Large language models (LLMs) have significantly advanced performance across a spectrum of natural language processing (NLP) tasks. Yet, their application to knowledge graphs (KGs), which describe facts in the form of triplets and allow minimal hallucinations, remains an underexplored frontier. In this paper, we investigate the integration of LLMs with KGs by introducing a specialized KG Language (KGL), where a sentence precisely consists of an entity noun, a relation verb, and ends with another entity noun. Despite KGL's unfamiliar vocabulary to the LLM, we facilitate its learning through a tailored dictionary and illustrative sentences, and enhance context understanding via real-time KG context retrieval and KGL token embedding augmentation.

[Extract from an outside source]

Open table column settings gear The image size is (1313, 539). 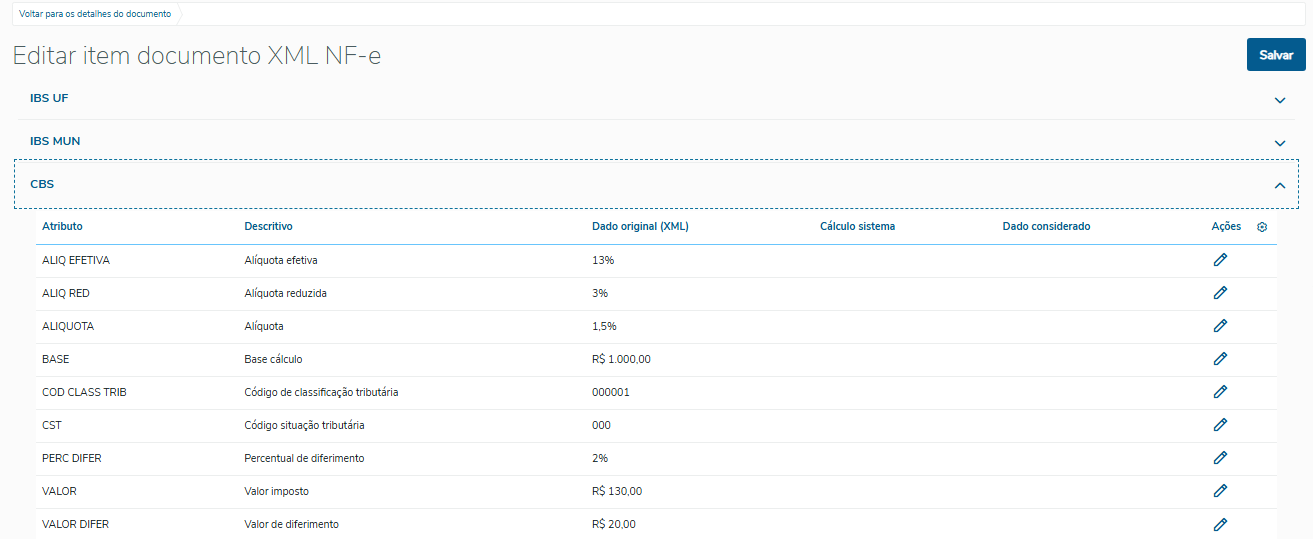click(1262, 227)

Our results reveal that LLMs can achieve fluency in KGL, drastically reducing errors compared to conventional KG embedding methods on KG completion. Furthermore, our enhanced LLM shows exceptional competence in generating accurate three-word sentences from an initial entity and interpreting new unseen terms out of KGs.

Paper Structure

This paper contains 43 sections, 8 equations, 7 figures, 8 tables, 1 algorithm.

Figures (7)

  • Figure 1: A workflow of MKGL (from bottom to top). The instruction to the LLM includes a dictionary exemplifying the entity $e_i$ and relation $r_k$. The task is to construct new KG sentences initialized with $e_i r_k$. The tokenizer first tokenizes the input text, where the entities and relations are represented as special tokens out of the original vocabulary. (a) To process these special tokens, MKGL collects the embeddings of their constituting text tokens; (b) Then, a retriever performs a 4-step process to aggregate textual and relational information into KGL token embeddings. The first and the last steps are LoRA-like down-scaling and up-scaling operations lora; (c) The output is assigned as the embeddings of these special KGL tokens; (d) Similar to the context retriever, we design a score retriever to retriever the score information. (f) The output is in a form of probability distribution among candidate entities.

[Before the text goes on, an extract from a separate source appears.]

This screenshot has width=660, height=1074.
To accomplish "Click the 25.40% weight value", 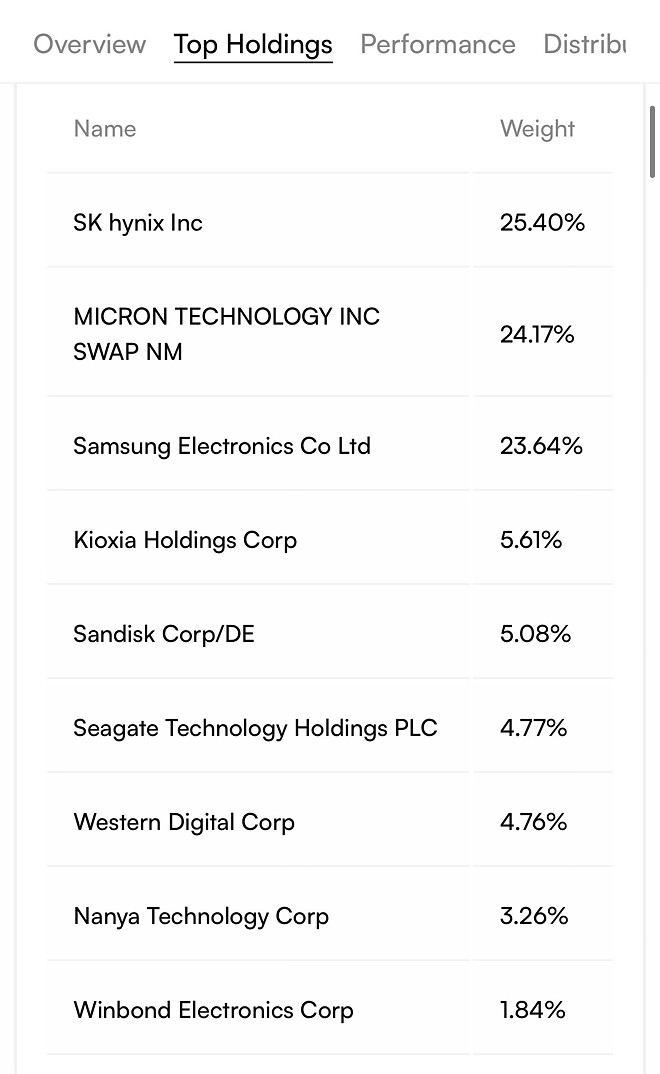I will [x=542, y=222].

  • Figure 2: Illustration of LoRA-based KGL Context Retriever. (a) The token embeddings are first scaled down to lower-dimensional vectors; (b) For each input KGL token, their constituting textual token embeddings are aggregated by a PNA encoder; (c) The output embeddings are further aggregated by multi-layered PNA encoders to retrieve neighboring information within KG; (e) The final embeddings are assigned to the KGL tokens.

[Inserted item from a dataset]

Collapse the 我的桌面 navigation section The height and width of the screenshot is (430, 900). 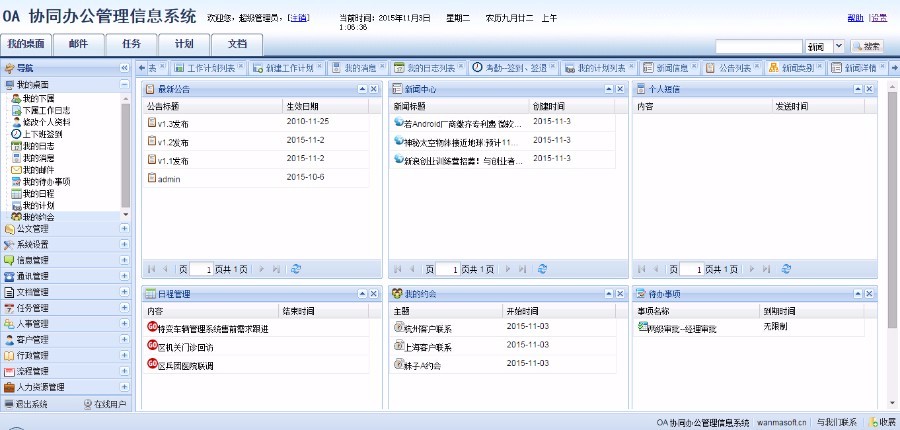click(x=124, y=85)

  • Figure 3: Illustration of KGL modeling. The left shows the performance degradation (in lighter shades) from consecutive predictions of relations and entities. The right presents sentences generated by MKGL, with deeper hues indicating higher probabilities. In the final column, colors grey, green, yellow, and red represent existing, valid, valid but not within the KG, and invalid, respectively.
  • Figure 4: A comprehensive comparison between the methods with randomly-initialized new entity token embeddings (denoted by NewToken) and MKGL on FB15k-237. 1-hop and 2-hop are the versions leveraging the 1-hop and 2-hop KG neighboring information. MKGL w/o SR denotes MKGL without the score retriever.
  • Figure 5: More examples on KGL modeling.